### WHAT YOU ARE ASKED TO DO
Pull out each line of the records below that contains the word "Open", treating uppercase and lowercase as different.

### SUPPLIED MATERIAL
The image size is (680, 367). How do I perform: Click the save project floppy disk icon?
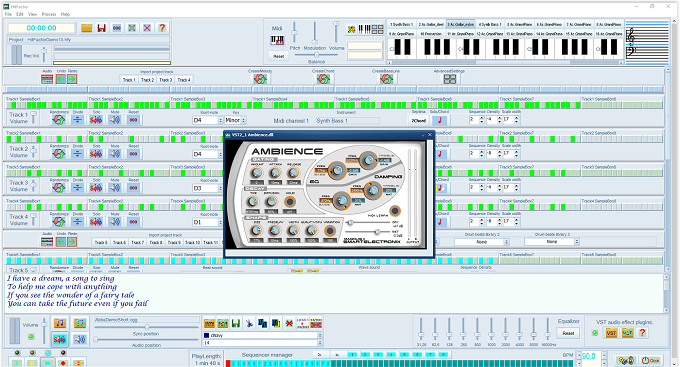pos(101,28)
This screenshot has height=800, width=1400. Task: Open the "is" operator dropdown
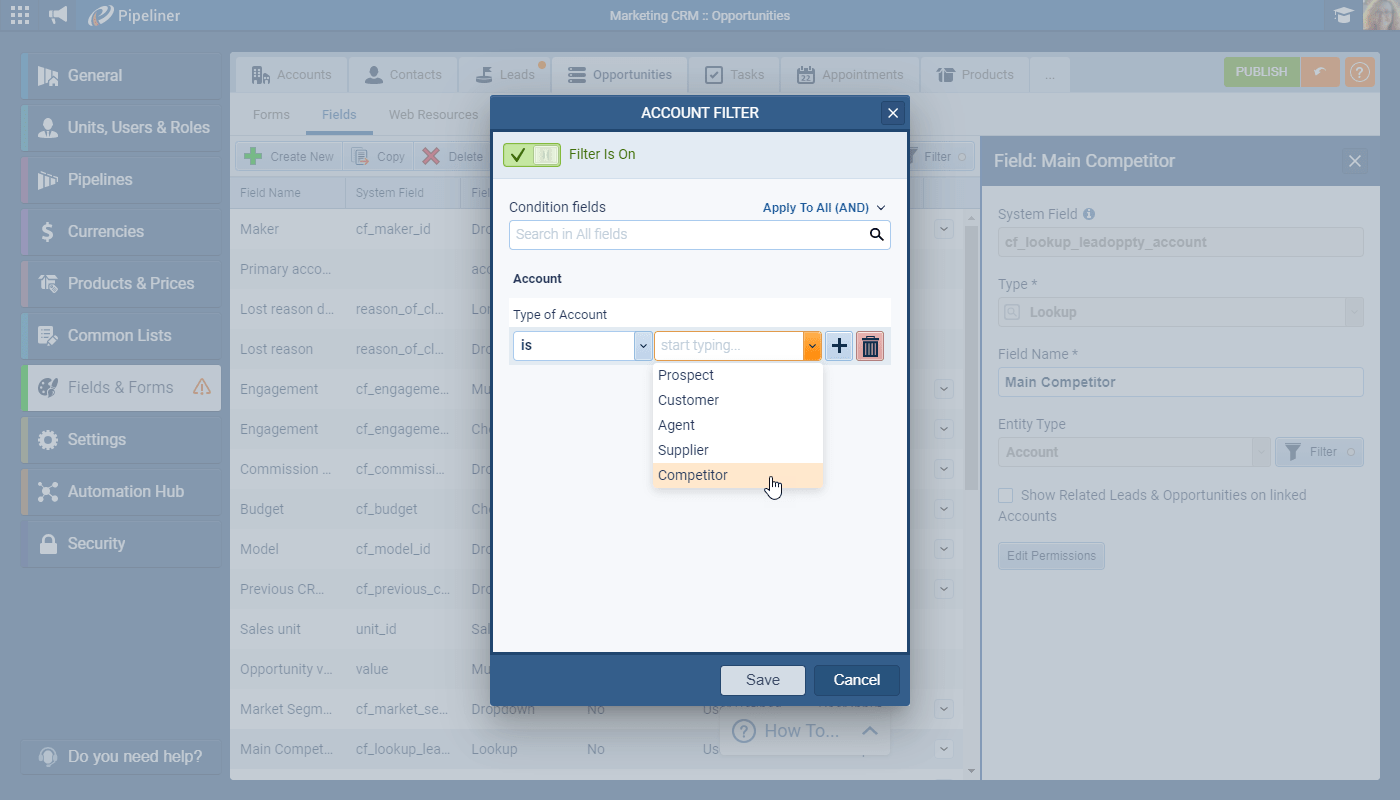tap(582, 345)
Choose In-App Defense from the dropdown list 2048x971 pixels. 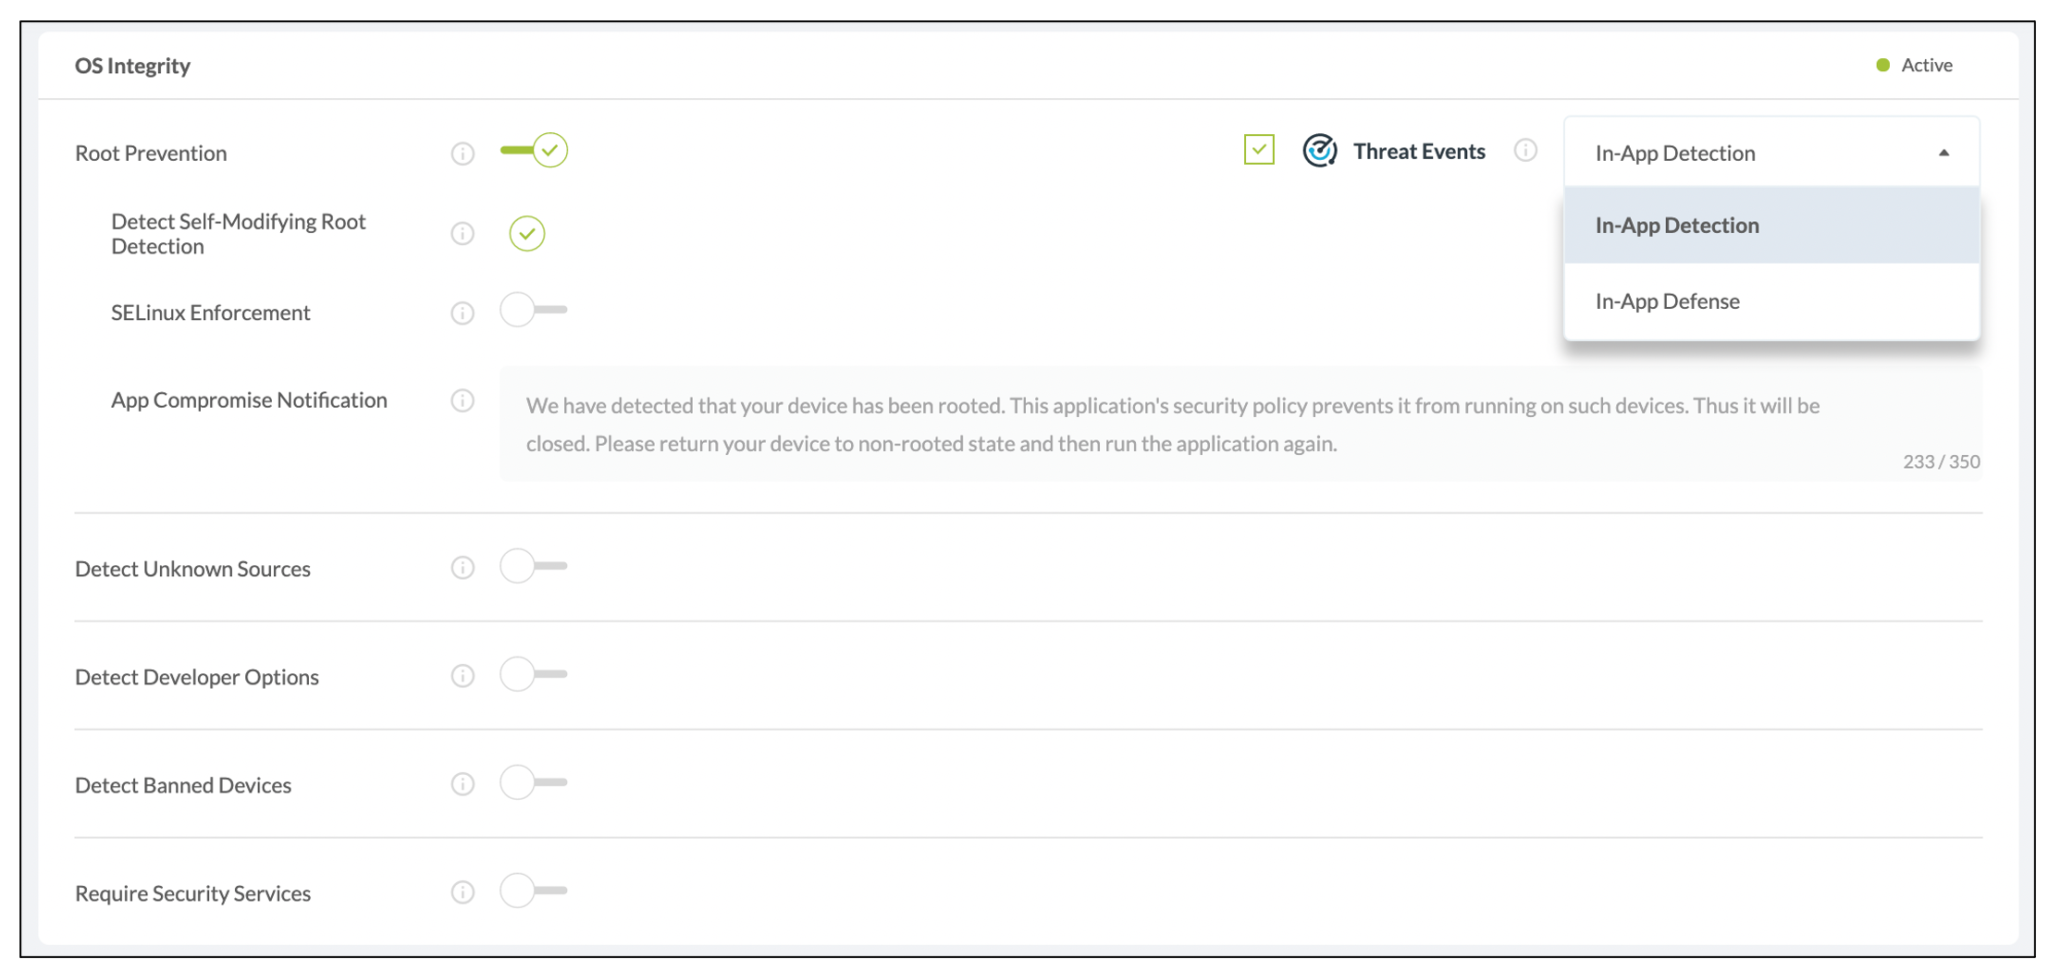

--

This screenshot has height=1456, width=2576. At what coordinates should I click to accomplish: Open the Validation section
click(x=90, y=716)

==

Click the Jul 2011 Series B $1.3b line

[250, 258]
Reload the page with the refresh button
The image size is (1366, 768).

### COMPLETED TASK
This screenshot has height=800, width=1400. Task: Open the "is" operator dropdown
This screenshot has height=1456, width=2576. At what coordinates should I click to accomplish: Open the Validation section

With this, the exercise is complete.